Recent advances in soft robotics have seen the development of soft pneumatic actuators (SPAs) to ensure that all parts of the robot are soft, including the functional parts. These SPAs have traditionally used increased pressure in parts of the actuator to initiate movement, but today a team from NCCR Robotics and RRL, EPFL publish a new kind of SPA, one that uses vacuum, in ScienceRobotics.
The new vacuum-powered Soft Pneumatic Actuator (V-SPA) is soft, lightweight and very easy to fabricate. By using foam and coating it with layers of silicone-rubber, the team have created an actuator that can be made using off the shelf parts without the need for molds – in fact, it takes just two hours to manufacture the V-SPA.

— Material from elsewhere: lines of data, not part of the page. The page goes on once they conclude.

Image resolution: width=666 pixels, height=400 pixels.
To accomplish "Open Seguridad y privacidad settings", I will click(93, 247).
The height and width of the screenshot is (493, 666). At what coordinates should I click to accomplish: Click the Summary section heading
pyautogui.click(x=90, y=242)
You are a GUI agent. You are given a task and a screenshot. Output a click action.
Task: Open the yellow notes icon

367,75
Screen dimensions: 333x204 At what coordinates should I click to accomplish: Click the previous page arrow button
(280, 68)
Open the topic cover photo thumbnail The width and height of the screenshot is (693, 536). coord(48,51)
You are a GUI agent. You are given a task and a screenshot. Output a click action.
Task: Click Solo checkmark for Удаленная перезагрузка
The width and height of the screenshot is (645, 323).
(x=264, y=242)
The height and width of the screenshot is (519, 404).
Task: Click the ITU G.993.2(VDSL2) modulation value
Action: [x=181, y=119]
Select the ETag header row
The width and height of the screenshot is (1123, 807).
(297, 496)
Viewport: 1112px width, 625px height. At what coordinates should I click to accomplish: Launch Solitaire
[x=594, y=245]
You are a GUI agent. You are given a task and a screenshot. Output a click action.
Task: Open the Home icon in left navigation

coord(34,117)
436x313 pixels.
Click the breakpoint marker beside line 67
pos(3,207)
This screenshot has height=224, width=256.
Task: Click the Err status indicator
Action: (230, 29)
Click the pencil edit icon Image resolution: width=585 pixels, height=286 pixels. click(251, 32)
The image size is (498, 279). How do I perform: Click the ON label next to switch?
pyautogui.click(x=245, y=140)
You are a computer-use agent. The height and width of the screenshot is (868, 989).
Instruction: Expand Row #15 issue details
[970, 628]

Once produced, the actuators were combined into plug-and-play “V-SPA Modules” which created a simplified design of soft pneumatic robots with many degrees of freedom. In fact, the team created reconfigurable, modular robots using these modules, where every function of the robot was powered by a single shared vacuum source, enabling many different types of capabilities, such as multiple forms of ground locomotion, vertical climbing, object manipulation and stiffness changing.
To test the new modular robot, the team added a suction arm which used the vacuum pump to pick up and move a series of objects, a task that was completed by turning on suction when an object should be carried and allowing the arm to refill with air when the object should be released. Further validation came through attaching suction cups to the robot and using it to climb up a vertical window and using the robot to walk using a number of different gaits (either through use of waves, like a snake, or rolling).
By creating a soft, lightweight actuator that can move in any direction the team hope to enable a new generation of truly soft, compliant robots that can interact safely with the humans that use them.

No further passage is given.